O diagnóstico de uma doença grave e incurável é um abismo no qual
você é empurrado sem aviso. E sem pára-quedas. E se você ta esperando um
“mas” aqui, sinto lhe informar, não tem. Não no meu caso. Não teve
revelação divina. Não teve fé súbita em alguma coisa maior. Não teve uma
compreensão mais apurada das dores do mundo. O que dá, assim, de cara, é
raiva. Porque a vida já caminha na beirada do insuportável sem essa
foice tão perto do pescoço. Porque já é suficientemente difícil estar
vivo sem esta sentença se morte lenta e degradante. Dá vontade de
acreditar em Deus, sim, mas só se for para encher Ele de porrada.

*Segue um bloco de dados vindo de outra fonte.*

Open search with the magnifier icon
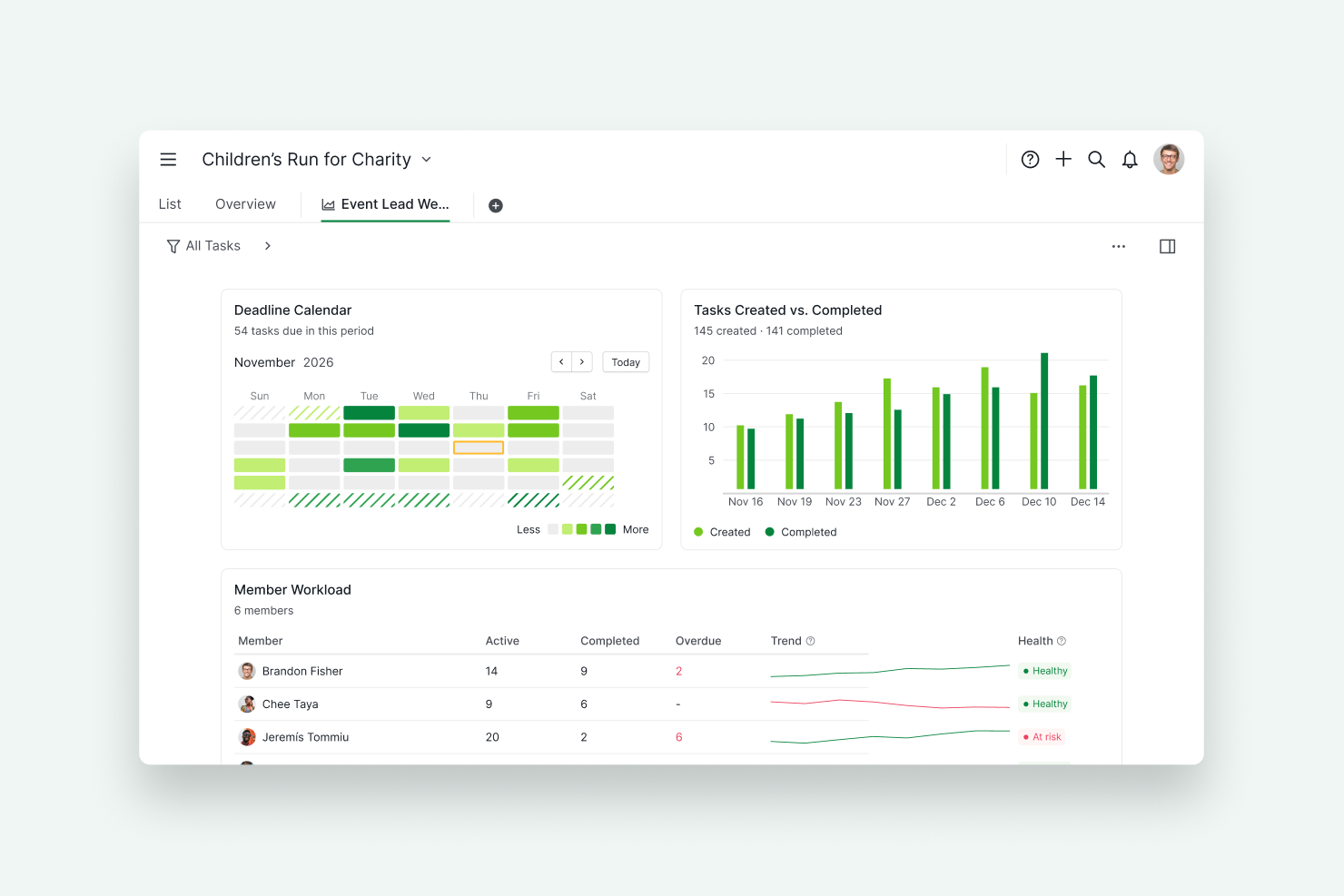The image size is (1344, 896). (x=1096, y=160)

O problema é que uma raiva desse tamanho cansa, e o tempo passa. A
minha doença não me define, porque eu não deixo. Ela gostaria muitíssimo
de fazê-lo, mas eu não deixo. Fiz um combinado comigo mesma: essa merda
vai ter 30% da atenção que ela demanda. Não mais do que isso. E segue o
baile. Mas segue diferente, confesso. Segue com menos energia e mais
remédios. Segue com dias bons e dias ruins – e inescapáveis internações
hospitalares.
A neurologista que me acompanha foi escolhida a dedo: ela tem
exatamente a minha idade, olha nos meus olhos durante as minhas
consultas, só ri das minhas piadas boas e já me respondeu “eu não sei”
mais de uma vez. Eu acho genial um médico que diz “eu não sei, vou
pesquisar”. Eu não troco a minha neurologista por figurão nenhum.

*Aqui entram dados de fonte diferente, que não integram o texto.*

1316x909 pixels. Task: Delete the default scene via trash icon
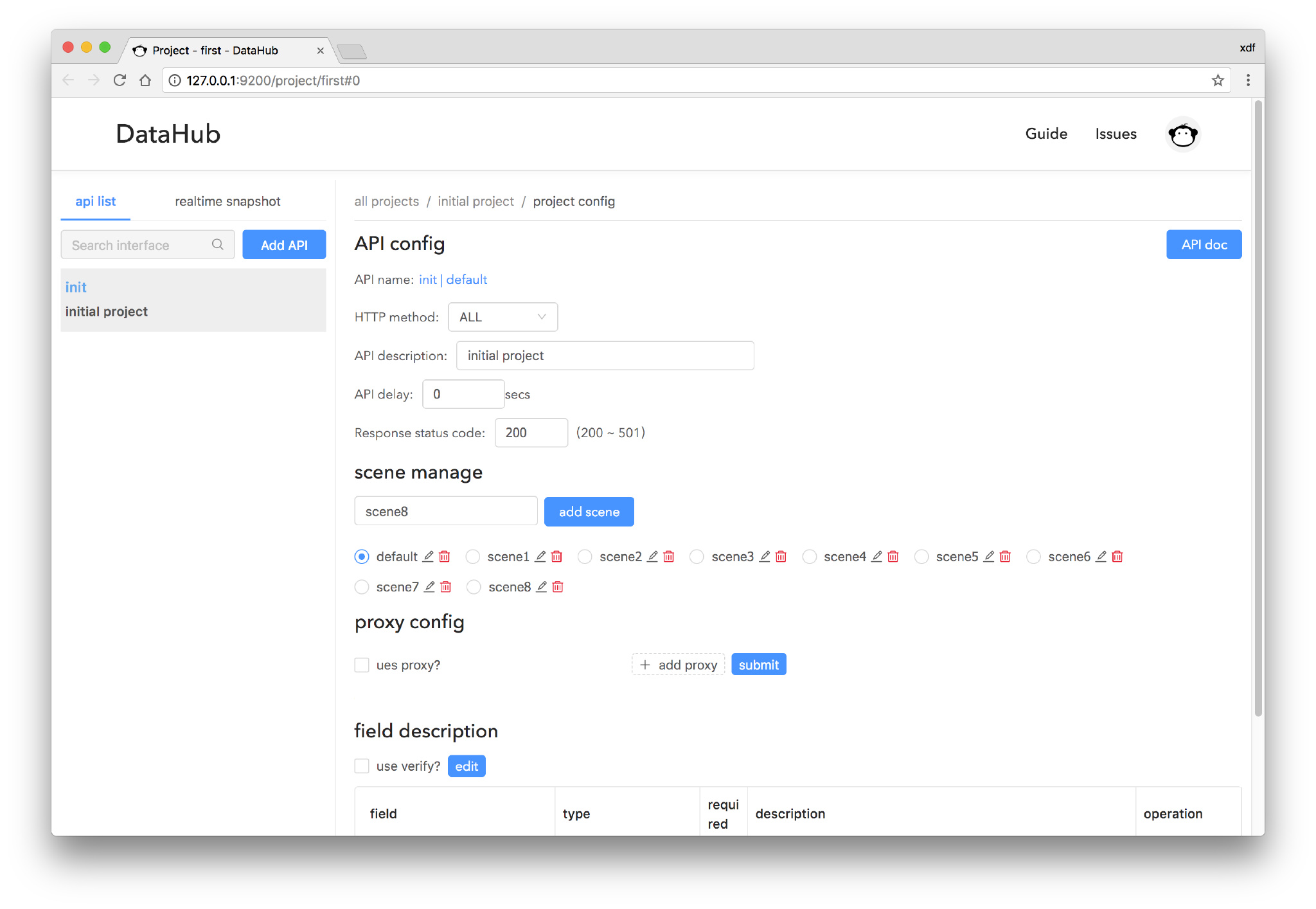click(445, 556)
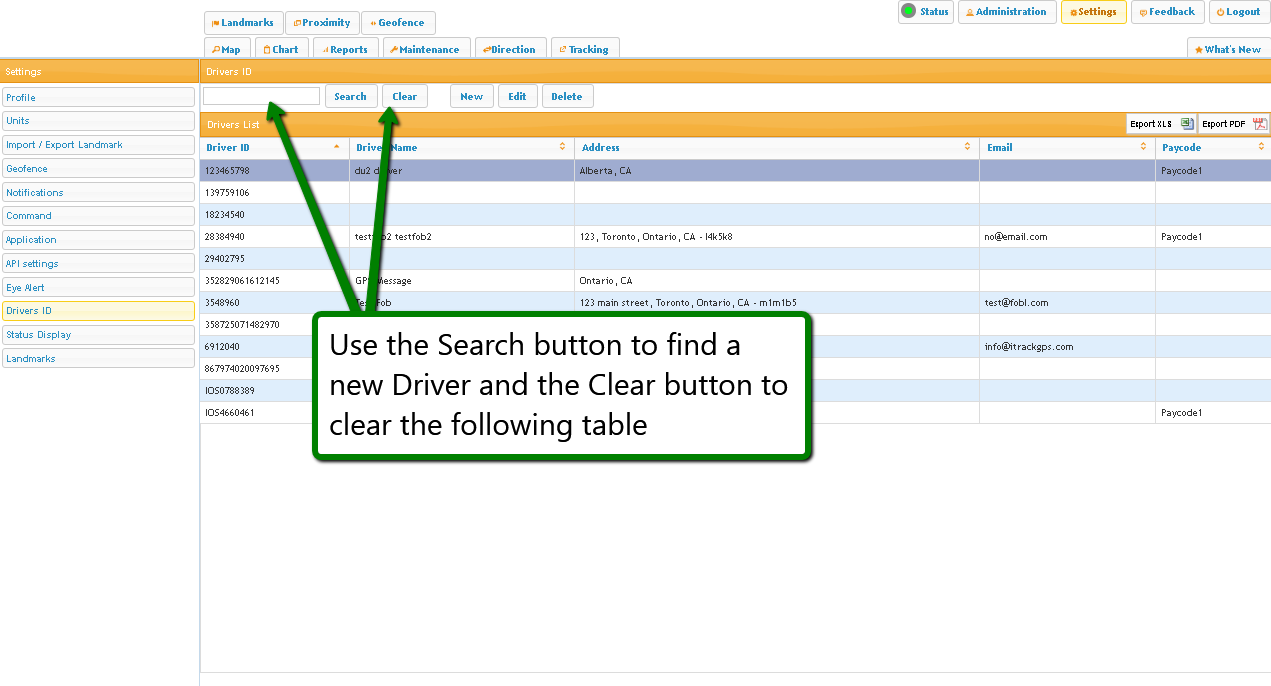
Task: Open Notifications in settings sidebar
Action: (98, 192)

O meu tratamento custaria algo em torno de R$12.000,00 por mês. Isso
mesmo: 12 mil reais. “Custaria” porque eu recebo os remédios pelo SUS.

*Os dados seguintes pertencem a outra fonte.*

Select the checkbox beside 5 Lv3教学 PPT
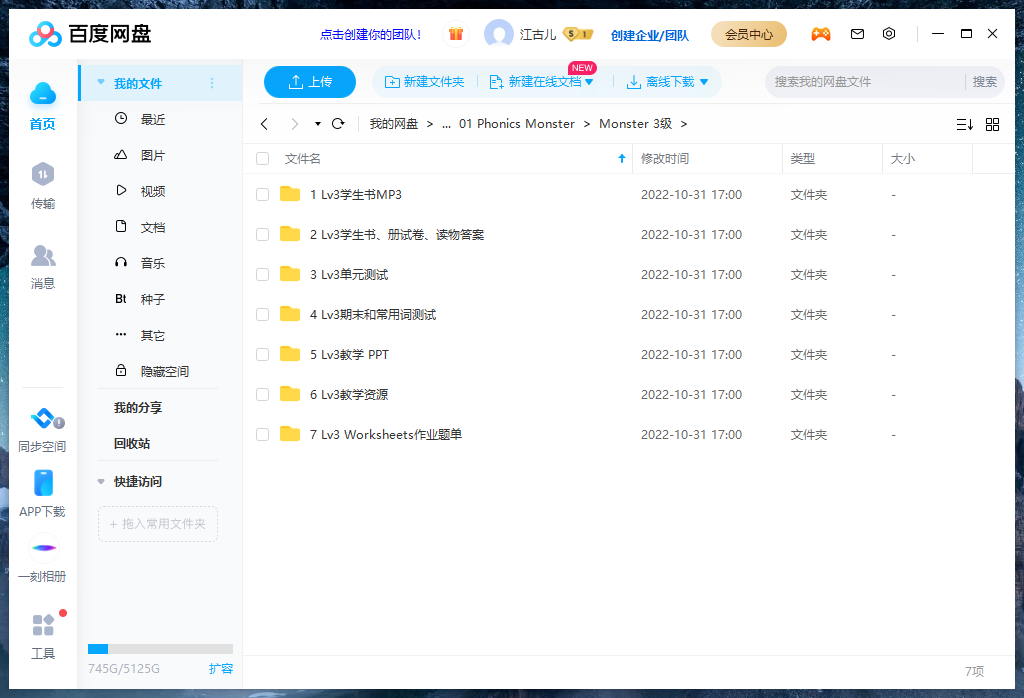Image resolution: width=1024 pixels, height=698 pixels. click(261, 354)
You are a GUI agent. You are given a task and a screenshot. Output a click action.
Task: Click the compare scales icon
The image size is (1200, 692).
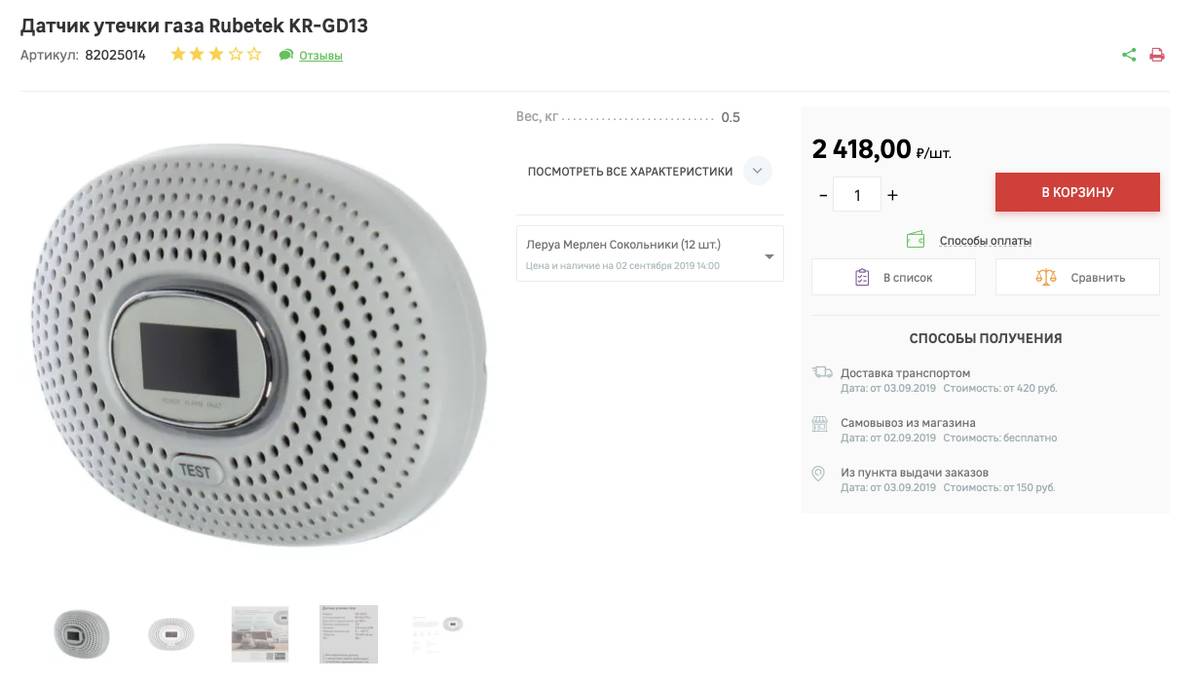(x=1046, y=277)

Sabe o SUS?! O Sistema Único de Saúde? Aquele lugar nefasto para onde as
pessoas econômica e socialmente privilegiadas estão fazendo piada e
mandando o ex-presidente Lula ir se tratar do recém descoberto câncer?
Pois é, o Brasil é o único país do mundo que distribui gratuitamente o
tratamento que eu faço para Esclerose Múltipla. Atenção: o ÚNICO. Se
isso implica em uma carga tributária pesada, eu pago o imposto. Eu e as
outras 30.000 pessoas que tem o mesmo problema que eu. É pouca gente?
Não vale a pena? Todos os remédios para doenças incuráveis no Brasil são
distribuídos pelo SUS. E não, corrupção não é exclusividade do Brasil.
O maior especialista em Esclerose Múltipla do Brasil atende no HC,
que é do SUS, num ambulatório especial para a doença. De graça, ou
melhor, pago pelos impostos que a gente reclama em pagar. Uma vez a cada
seis meses, eu me consulto com ele. É no HC que eu pego minhas receitas
– para o tratamento propriamente dito e para os remédios que uso para
lidar com os efeitos colaterais desse tratamento, que também me são
entregues pelo SUS. O que me custaria fácil uns outros R$2.000,00.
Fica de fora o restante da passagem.